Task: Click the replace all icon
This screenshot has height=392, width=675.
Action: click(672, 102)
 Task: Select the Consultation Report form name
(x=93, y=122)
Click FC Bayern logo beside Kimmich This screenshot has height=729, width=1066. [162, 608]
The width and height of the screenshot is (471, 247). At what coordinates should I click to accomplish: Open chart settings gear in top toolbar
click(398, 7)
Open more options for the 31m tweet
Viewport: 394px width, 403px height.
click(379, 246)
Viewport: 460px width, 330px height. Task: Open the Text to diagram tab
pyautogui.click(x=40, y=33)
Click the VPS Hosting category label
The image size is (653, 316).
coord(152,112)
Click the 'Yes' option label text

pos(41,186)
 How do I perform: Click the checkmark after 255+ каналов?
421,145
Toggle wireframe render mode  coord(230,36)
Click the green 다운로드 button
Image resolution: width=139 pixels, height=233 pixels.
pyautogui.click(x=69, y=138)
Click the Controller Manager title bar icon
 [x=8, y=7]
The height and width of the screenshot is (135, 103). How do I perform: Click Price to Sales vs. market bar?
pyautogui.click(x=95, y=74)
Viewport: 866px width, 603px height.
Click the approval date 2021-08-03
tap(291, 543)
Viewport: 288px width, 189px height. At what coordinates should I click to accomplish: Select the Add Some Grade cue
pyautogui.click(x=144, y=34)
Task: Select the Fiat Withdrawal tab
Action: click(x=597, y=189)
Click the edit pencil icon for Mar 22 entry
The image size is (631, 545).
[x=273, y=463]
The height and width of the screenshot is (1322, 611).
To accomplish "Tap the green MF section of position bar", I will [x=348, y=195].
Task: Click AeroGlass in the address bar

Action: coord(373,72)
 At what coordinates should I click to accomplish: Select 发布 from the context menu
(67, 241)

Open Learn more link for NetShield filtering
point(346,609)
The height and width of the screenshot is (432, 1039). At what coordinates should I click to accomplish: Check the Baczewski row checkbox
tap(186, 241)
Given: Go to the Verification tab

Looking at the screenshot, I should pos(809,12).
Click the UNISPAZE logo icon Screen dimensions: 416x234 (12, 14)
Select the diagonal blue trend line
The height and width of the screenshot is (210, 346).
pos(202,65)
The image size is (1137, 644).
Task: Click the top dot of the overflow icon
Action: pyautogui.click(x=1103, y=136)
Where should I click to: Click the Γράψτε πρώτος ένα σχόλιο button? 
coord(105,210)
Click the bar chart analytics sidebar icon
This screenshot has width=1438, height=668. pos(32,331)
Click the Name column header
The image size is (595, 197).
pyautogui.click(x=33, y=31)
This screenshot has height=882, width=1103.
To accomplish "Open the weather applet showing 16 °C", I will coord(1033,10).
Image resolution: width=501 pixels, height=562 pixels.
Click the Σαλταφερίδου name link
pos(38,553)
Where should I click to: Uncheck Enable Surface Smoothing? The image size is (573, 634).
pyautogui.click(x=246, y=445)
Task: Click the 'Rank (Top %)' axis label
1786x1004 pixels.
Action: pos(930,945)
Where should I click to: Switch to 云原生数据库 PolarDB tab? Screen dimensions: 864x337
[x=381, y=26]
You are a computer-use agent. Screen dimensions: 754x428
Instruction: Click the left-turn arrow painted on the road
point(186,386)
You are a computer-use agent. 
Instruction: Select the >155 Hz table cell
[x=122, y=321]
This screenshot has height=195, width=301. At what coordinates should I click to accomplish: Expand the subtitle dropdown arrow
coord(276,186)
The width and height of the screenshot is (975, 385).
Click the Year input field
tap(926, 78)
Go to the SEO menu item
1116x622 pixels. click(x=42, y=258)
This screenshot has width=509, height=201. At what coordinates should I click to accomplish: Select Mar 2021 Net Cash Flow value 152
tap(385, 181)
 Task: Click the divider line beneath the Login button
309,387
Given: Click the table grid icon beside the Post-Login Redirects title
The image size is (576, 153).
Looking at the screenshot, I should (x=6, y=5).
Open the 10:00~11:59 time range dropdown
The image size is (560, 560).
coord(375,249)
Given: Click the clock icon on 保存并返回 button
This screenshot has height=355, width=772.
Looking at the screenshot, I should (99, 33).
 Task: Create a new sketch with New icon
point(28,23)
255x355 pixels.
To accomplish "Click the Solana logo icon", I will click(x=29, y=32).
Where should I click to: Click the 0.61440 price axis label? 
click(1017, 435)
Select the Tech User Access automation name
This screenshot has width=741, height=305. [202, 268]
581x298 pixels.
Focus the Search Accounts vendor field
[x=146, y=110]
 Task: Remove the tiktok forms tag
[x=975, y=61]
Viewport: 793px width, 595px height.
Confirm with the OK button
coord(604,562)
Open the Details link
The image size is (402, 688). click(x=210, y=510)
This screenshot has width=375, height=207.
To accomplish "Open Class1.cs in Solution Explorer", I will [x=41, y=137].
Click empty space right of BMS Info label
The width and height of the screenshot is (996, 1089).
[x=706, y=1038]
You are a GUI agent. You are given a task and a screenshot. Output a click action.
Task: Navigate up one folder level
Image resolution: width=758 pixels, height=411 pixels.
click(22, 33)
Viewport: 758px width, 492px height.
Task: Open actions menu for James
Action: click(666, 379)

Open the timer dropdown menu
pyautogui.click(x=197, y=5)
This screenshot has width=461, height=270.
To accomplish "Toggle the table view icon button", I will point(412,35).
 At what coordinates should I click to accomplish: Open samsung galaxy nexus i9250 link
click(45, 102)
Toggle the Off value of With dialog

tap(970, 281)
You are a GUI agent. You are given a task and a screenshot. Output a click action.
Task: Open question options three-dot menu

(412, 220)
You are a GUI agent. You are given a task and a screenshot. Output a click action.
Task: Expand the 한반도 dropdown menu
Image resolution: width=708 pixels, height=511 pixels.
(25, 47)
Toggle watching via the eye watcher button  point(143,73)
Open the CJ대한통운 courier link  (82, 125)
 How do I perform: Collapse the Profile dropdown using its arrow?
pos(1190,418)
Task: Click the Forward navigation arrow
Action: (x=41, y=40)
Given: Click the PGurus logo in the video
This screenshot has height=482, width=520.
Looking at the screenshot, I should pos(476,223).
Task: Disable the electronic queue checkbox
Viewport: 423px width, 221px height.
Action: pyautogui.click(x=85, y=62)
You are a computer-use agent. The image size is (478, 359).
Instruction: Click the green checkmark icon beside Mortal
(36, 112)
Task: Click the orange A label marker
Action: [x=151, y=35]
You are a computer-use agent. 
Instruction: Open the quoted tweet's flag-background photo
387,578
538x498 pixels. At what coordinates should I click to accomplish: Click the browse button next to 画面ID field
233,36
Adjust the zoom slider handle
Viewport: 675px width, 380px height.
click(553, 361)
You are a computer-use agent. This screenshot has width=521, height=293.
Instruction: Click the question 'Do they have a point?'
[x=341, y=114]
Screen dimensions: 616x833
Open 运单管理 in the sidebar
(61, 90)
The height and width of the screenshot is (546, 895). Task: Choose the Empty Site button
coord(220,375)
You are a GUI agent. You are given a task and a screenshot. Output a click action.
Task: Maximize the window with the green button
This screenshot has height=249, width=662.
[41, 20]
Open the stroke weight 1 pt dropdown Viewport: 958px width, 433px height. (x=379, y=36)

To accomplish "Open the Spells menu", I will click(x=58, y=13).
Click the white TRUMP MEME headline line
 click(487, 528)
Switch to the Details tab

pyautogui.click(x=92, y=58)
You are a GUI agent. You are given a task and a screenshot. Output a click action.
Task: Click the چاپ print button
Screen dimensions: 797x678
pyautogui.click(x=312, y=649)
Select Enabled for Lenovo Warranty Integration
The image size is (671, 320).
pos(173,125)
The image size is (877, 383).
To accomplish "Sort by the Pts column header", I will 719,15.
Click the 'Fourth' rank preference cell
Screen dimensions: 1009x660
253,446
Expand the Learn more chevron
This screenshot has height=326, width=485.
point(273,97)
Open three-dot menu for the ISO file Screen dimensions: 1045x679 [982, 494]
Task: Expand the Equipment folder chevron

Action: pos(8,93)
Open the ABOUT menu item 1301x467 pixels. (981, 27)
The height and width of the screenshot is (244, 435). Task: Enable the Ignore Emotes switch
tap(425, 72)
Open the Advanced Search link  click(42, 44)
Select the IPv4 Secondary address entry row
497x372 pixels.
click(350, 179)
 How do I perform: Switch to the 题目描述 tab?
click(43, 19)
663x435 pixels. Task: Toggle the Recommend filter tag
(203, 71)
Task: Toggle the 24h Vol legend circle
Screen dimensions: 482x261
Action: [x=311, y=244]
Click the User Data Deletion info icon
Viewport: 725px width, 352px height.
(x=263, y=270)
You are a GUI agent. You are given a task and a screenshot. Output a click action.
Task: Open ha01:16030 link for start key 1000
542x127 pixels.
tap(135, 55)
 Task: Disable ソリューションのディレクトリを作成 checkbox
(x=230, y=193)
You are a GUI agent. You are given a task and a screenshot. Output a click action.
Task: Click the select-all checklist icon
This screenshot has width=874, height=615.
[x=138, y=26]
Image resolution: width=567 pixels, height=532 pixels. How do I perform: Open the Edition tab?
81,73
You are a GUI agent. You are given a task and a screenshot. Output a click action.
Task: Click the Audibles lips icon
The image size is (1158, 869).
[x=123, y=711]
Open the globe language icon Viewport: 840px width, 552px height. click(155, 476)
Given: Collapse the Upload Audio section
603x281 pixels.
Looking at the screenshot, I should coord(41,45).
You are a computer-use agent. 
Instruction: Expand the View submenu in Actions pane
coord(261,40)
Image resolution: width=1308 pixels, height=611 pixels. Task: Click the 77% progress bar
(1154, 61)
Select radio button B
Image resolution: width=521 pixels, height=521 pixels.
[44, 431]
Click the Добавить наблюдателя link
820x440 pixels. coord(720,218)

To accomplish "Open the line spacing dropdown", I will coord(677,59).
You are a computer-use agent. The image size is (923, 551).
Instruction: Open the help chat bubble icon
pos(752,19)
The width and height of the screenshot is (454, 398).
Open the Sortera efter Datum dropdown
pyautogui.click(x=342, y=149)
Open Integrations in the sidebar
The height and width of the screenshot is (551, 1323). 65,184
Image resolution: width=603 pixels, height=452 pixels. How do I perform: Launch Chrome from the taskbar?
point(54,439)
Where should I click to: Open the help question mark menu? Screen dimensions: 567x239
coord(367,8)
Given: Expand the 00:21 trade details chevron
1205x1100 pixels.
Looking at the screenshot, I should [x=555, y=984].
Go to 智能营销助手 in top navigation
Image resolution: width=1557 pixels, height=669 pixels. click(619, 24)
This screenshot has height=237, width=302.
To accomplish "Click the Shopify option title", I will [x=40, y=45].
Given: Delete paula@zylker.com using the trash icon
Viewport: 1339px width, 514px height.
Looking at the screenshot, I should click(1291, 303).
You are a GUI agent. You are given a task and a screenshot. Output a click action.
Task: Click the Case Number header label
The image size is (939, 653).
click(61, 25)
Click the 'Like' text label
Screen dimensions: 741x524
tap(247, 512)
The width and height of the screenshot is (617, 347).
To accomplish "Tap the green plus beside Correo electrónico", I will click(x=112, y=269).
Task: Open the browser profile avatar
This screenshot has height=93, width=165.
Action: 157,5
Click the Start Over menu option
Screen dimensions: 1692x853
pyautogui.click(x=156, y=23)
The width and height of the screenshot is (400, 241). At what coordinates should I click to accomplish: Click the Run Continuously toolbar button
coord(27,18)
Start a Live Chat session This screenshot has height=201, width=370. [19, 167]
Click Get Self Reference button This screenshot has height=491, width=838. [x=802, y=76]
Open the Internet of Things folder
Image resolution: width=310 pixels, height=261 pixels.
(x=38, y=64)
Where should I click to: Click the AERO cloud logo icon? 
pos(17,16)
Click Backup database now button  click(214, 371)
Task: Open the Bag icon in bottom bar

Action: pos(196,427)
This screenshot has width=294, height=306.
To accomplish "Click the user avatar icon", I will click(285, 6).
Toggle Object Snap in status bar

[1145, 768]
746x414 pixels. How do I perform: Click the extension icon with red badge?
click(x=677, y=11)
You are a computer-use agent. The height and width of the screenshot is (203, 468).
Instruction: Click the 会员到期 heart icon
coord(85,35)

- - - - - - -

In the entries above, one line contains "603x281 pixels." and another contains "The width and height of the screenshot is (454, 398).". Reproduce exactly those two lines and the lines between them, nothing else.

603x281 pixels.
Looking at the screenshot, I should coord(41,45).
You are a computer-use agent. 
Instruction: Expand the View submenu in Actions pane
coord(261,40)
Image resolution: width=1308 pixels, height=611 pixels. Task: Click the 77% progress bar
(1154, 61)
Select radio button B
Image resolution: width=521 pixels, height=521 pixels.
[44, 431]
Click the Добавить наблюдателя link
820x440 pixels. coord(720,218)

To accomplish "Open the line spacing dropdown", I will coord(677,59).
You are a computer-use agent. The image size is (923, 551).
Instruction: Open the help chat bubble icon
pos(752,19)
The width and height of the screenshot is (454, 398).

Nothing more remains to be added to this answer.